> [WHAT THIS TASK INVOLVES]: Reproduce the entries shown below only from the line with "has width=710, height=370." down to the line with "This screenshot has width=1280, height=720.", keeping both end lines and copying each one exactly.

> [EXTRACTED DATA]:
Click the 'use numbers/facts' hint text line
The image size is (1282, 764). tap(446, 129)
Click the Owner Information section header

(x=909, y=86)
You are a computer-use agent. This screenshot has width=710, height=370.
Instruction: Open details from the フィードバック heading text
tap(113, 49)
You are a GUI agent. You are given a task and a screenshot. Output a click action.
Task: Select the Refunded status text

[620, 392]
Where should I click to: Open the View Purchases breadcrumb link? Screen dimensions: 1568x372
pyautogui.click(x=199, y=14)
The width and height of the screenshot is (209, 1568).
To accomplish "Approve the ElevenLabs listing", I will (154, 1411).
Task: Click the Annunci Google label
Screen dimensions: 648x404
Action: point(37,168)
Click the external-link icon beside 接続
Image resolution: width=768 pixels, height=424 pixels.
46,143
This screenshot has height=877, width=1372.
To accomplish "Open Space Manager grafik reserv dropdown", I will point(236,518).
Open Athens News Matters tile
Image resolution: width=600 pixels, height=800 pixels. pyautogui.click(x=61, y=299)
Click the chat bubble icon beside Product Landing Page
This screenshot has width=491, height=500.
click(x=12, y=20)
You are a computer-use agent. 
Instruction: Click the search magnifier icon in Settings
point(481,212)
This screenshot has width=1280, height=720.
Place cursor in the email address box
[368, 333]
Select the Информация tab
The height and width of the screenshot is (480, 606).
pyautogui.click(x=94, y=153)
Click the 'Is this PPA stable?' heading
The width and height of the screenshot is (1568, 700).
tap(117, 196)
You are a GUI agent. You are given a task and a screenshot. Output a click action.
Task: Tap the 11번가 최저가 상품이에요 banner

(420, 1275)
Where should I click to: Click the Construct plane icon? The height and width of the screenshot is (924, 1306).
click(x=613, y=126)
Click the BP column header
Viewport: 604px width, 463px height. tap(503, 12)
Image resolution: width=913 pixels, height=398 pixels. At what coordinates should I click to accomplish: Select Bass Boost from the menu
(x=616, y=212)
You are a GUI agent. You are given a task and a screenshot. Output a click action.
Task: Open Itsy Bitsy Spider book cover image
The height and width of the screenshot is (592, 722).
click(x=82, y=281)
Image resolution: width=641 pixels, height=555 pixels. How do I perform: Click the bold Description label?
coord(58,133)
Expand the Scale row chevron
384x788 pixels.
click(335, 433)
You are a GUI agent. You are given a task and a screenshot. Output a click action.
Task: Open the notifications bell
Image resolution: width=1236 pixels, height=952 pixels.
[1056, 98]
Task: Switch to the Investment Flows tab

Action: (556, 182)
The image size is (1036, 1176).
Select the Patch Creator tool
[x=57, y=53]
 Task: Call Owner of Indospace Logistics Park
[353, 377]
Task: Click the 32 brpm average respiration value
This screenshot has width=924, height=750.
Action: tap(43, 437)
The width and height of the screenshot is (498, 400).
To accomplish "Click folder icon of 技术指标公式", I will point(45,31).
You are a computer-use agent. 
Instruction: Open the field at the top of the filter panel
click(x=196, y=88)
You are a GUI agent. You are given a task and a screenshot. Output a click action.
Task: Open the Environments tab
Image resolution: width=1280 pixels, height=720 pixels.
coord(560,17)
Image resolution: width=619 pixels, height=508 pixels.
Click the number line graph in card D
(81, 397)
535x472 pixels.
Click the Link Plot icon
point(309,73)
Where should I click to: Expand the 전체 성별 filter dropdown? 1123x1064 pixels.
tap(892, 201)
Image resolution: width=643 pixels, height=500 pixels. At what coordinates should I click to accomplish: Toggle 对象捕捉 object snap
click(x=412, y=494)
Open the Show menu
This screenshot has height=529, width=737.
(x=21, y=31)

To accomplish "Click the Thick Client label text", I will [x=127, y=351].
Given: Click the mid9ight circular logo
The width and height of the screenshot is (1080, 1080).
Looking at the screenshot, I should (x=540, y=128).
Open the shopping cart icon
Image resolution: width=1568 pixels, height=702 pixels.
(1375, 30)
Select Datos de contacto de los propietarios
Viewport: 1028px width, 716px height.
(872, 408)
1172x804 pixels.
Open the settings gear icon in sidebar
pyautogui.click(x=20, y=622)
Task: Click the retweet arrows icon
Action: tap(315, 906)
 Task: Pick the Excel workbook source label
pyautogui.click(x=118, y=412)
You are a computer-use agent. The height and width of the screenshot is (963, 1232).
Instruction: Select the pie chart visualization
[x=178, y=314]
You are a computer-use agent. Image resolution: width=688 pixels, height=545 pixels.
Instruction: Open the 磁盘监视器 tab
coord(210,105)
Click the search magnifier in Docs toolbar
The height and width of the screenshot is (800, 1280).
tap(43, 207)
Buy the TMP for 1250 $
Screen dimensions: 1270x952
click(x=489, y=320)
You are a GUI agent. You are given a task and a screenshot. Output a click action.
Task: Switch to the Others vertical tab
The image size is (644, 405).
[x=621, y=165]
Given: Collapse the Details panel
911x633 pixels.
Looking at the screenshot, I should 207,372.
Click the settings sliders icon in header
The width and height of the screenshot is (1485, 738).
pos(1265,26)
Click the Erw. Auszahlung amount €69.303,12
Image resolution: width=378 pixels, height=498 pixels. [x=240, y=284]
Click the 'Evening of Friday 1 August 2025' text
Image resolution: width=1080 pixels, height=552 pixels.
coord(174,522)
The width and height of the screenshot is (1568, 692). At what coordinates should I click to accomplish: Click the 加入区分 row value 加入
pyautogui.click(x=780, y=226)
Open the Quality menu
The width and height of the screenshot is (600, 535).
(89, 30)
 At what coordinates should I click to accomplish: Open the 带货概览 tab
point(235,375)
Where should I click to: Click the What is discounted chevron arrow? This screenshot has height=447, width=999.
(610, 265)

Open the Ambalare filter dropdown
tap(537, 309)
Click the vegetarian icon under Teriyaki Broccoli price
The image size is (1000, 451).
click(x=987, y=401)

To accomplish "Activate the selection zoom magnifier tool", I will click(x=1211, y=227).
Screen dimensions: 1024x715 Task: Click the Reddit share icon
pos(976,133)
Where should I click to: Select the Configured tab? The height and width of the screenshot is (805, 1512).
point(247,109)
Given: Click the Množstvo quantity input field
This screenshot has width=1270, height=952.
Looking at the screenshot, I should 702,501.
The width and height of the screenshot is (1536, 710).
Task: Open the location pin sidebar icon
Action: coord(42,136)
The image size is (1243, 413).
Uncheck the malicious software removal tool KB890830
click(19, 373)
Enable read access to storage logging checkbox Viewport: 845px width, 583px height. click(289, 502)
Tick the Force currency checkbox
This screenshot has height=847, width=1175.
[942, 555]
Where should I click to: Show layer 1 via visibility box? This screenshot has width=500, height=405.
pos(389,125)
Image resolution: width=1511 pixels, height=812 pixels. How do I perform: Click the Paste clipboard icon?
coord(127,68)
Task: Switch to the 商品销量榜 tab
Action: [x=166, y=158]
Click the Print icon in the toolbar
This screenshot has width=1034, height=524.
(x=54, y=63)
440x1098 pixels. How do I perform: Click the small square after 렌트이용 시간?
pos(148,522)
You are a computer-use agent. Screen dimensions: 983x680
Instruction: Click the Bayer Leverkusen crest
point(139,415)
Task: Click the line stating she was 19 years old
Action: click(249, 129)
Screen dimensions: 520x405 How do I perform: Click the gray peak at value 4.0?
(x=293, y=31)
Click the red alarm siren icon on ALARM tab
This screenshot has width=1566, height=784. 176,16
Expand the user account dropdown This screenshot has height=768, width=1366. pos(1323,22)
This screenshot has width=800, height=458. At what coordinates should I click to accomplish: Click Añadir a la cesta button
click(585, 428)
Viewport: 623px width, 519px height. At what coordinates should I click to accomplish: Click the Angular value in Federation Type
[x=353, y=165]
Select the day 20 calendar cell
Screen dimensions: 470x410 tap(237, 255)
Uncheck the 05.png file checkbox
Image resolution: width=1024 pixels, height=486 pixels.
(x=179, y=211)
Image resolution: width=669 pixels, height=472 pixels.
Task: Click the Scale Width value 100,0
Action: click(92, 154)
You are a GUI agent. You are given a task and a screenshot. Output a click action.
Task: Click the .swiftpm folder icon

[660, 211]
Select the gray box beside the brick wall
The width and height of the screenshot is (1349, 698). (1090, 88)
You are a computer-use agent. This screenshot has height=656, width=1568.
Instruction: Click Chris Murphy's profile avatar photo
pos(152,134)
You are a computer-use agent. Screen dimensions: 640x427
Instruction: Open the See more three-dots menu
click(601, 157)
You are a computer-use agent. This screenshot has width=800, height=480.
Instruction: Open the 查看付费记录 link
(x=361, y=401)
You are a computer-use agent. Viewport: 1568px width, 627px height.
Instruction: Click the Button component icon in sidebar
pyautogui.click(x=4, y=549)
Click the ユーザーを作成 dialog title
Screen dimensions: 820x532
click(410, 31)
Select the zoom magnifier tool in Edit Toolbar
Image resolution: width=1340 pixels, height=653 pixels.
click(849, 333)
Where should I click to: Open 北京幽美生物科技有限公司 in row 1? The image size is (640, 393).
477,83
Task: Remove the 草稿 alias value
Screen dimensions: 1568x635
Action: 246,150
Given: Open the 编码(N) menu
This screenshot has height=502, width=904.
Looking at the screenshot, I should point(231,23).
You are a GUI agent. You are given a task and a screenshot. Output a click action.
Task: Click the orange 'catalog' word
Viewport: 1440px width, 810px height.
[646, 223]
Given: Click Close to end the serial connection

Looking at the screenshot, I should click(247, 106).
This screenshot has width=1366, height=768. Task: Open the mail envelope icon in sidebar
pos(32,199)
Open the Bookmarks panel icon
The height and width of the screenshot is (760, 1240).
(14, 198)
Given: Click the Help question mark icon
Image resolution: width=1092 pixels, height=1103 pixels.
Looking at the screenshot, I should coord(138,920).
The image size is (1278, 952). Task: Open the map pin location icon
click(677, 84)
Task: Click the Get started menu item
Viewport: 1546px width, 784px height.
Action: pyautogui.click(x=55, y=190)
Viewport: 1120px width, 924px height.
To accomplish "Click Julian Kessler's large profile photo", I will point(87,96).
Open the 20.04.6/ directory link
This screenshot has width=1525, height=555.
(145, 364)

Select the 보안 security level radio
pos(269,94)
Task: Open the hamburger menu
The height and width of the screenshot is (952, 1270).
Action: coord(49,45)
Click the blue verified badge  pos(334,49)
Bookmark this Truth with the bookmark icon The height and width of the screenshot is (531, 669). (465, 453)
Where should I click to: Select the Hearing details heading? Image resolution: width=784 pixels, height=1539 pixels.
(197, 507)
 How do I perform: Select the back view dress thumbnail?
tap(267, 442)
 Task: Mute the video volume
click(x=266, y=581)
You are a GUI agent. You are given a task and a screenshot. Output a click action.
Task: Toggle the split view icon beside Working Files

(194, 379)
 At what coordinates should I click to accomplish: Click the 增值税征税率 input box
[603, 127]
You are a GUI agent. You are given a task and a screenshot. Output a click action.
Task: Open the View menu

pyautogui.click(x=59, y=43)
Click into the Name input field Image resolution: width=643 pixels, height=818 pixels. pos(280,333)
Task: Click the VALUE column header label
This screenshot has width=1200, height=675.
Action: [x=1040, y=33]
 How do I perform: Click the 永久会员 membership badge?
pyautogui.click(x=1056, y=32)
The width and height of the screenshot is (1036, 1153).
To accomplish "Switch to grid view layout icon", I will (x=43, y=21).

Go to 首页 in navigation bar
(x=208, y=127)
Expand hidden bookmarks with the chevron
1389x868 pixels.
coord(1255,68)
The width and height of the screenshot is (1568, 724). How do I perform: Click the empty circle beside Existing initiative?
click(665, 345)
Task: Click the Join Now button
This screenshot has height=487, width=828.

> [ANSWER BOX]:
You are a computer-use agent. This screenshot has width=710, height=370.
Instruction: Open details from the フィードバック heading text
tap(113, 49)
You are a GUI agent. You are given a task and a screenshot. Output a click action.
Task: Select the Refunded status text

[620, 392]
Where should I click to: Open the View Purchases breadcrumb link? Screen dimensions: 1568x372
pyautogui.click(x=199, y=14)
The width and height of the screenshot is (209, 1568).
To accomplish "Approve the ElevenLabs listing", I will (154, 1411).
Task: Click the Annunci Google label
Screen dimensions: 648x404
Action: point(37,168)
Click the external-link icon beside 接続
Image resolution: width=768 pixels, height=424 pixels.
46,143
This screenshot has height=877, width=1372.
To accomplish "Open Space Manager grafik reserv dropdown", I will point(236,518).
Open Athens News Matters tile
Image resolution: width=600 pixels, height=800 pixels. pyautogui.click(x=61, y=299)
Click the chat bubble icon beside Product Landing Page
This screenshot has width=491, height=500.
click(x=12, y=20)
You are a computer-use agent. 
Instruction: Click the search magnifier icon in Settings
point(481,212)
This screenshot has width=1280, height=720.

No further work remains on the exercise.